I forgive myself that I have accepted and allowed myself to fear from not moving because then defining myself as not doing anything and then defining myself as not living, not progressing, not changing and I've defined myself and life as progress, change because who I accepted myself to be is not life and want to constantly progress within change to find me who I am and be motivated, not as myself here but as of fear.
I forgive myself that I have never considered self-motivation as self directly here undefined who I am as all life equally.
I forgive myself that I have accepted and allowed myself to fear from not having motivation and then by that not moving.
I forgive myself that I have accepted and allowed myself to define myself for constant need for movement because otherwise I am not who I want to be and moving by definition, of fear which is not really me.
I forgive myself that I have never considered to stop and see that within movement I am not self movement because I've defined movement separated from me and fearing not moving is who I am so then by that fear motivating myself to move based on fear, not directly who I am here as Life.
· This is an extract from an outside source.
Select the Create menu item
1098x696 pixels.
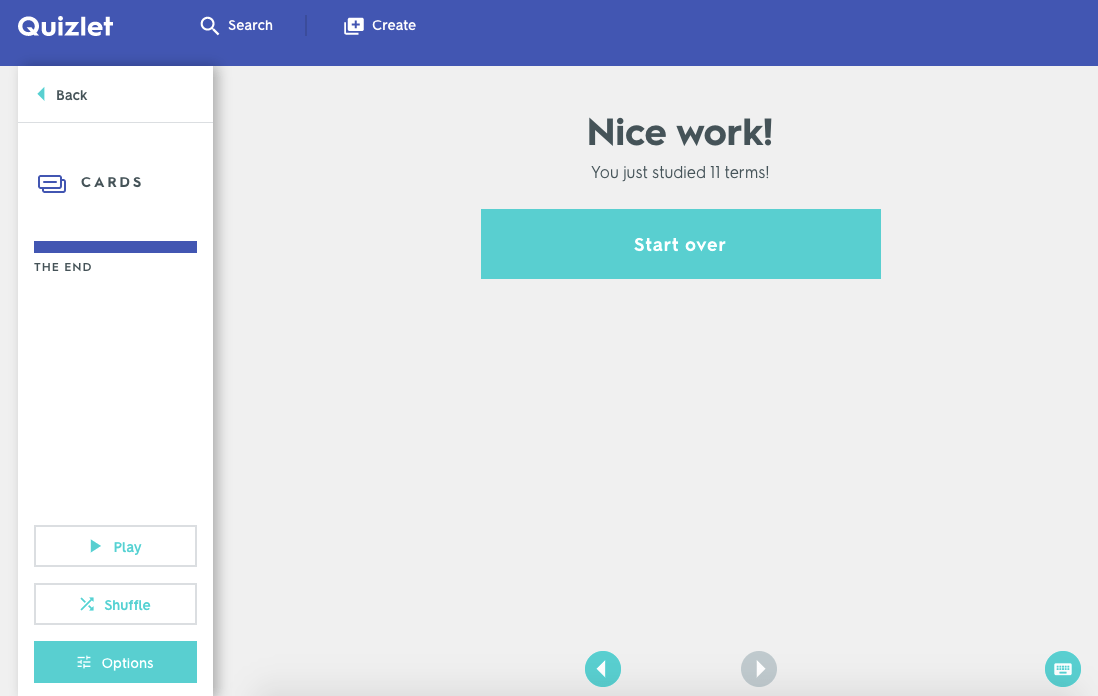click(x=393, y=25)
I really suggest to try and walk Desteni I Process Lite course, as it supports within Self-investigation, Consistency, stability, Self-honesty and Self-forgiveness - these tools are great for the ones who already realized the fact that can not trust within their own mind as manifested Self-dishonesty;
and also for those who are not entirely sure about that however they face difficulties within their life to stand and be responsible and enjoy direct, consistent self-expression.
2 comments:
Really cool Tala! I am also realizing a point where I have defined myself/my value as inferior and as fear of failure and then whatever I try and 'do' is out of the desire for the opposite polarity, thus merely projecting the 'positive' as solution 'out there' and trying to 'get to that' through the mind - instead of living here, in every moment, self directive in self equality and self responsibility.
For me the points of (self)value and self-judgment is where I see I must start stopping for real, forgiving; to accept myself as equal / value / life and to thus give it to myself - live. And trust myself to express myself as equal, my individual expression as best for life. Self-honesty in every moment as best for all.
thanks, Bella
Yes, and the more I stop I realize that it was actually the opposite of real interest for me as I had this idea of 'okay, I have this value and interest and desire' and then I give it away but the value still remains so the energy relationship as well, and then in other circumstances I re-create the whole manifestation but for a while I was able to perceive myself as 'yeah, I am letting go' lol
But within real Self-honest investigation I realize it was based on a feeling, so then to let go is natural, Self-directive but not as I did before: no force is required as it is common sense, I've tried to fool myself with this anyway..
Keep pushing and sharing, enjoy breath!